Tuesdays really are the biggest endurance test for me in radio. I talk from 5:30 to 10am and afterwards I can never figure out why I can't do anything really productive. After a while you just gotta give in to the lack of focus and take a long lunch and a nap.

That's what I did today after the show. Hung around for a couple hours fooling with the photos and notes below and ordering some equipment from BSW in Washington or Portland or wherever they are. We order pretty much from BSW and also Sweetwater, which is here in Indiana, across the state in Fort Wayne. They're both solid. Rick at BSW and Jason at Sweetwater now know our business up and down and with a simple phone call I can have someone on the other end who knows more about sound and transmitters and isocouplers and mic and line levels than I do. That's what you want.
Around 1pm I traversed Hammond to El Taco Real Restaurant on Hoffman. It's a real icon around here not only in terms of being the best and longest-running Mexican restaurant ... but also because my wife Alexis worked there in high school and after high school. And her mom worked there for a generation before that. Owner Ray Garcia Jr. sat with me as I downed a couple chicken garden tacos and whole beans and arroz and pico de gallo and that heated tomato salsa. It was as good as it gets for a lunch around here or anywhere, although if any of the three or four of you tried to kiss me right now, you'd wretch. My breath is that bad. Think of sleeping with a dead bird in your mouth times two. 

Ray does a show on WJOB called "Eat." He and local chef Terry Zitch talk food and restaurants and wine with food and food with beer and service and onions and garlic and sautéing and even how to freeze leftovers. The show follows in the tradition of "Food for Thought" by Rich Diombala, who passed away a few years ago. There's one thing for sure about people in the Calumet Region - we love to eat and we love to talk about it.

One of the challenges these days, however, is that we're pretty much booked up and sold out in the mornings. In the past, we squeezed "Food for Thought" or "Eat" into slots that weren't sold and that worked out pretty good for many years in that, like my blog, there were only three or four of you out there taking in our content. Now there's more, and that means more people want to pay for our time and that's a good thing... until it squeezes out truly innovative programming. I suppose that's what happens on a Chicago or national level. Whatever pays pays. And whatever doesn't doesn't. Pays wins.

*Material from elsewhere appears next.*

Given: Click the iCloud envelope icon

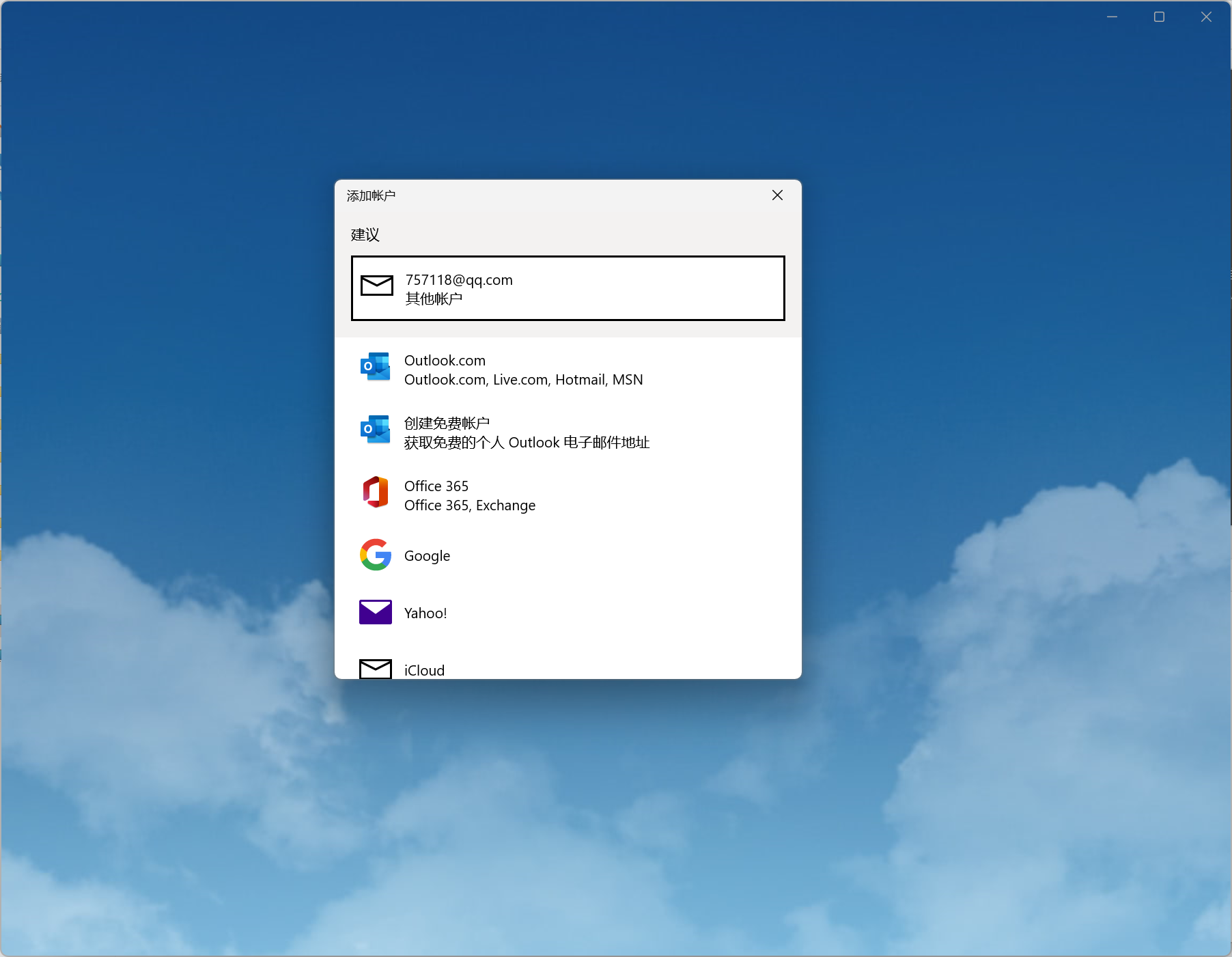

So I'm trying to maneuver Ray and Terry to talk food on podcasts. I'm finding that this is a tough sell, although there's a good dozen people who are associated with the station whom I think could really benefit from doing podcasts. Or shall we call them JEDcasts? We basically have two brands going these days - WJOB and JED.tv - and I really don't want to introduce any other terms. It's hard enough to brand one thing, let alone two, and if you add in a third then you might as well forget it. 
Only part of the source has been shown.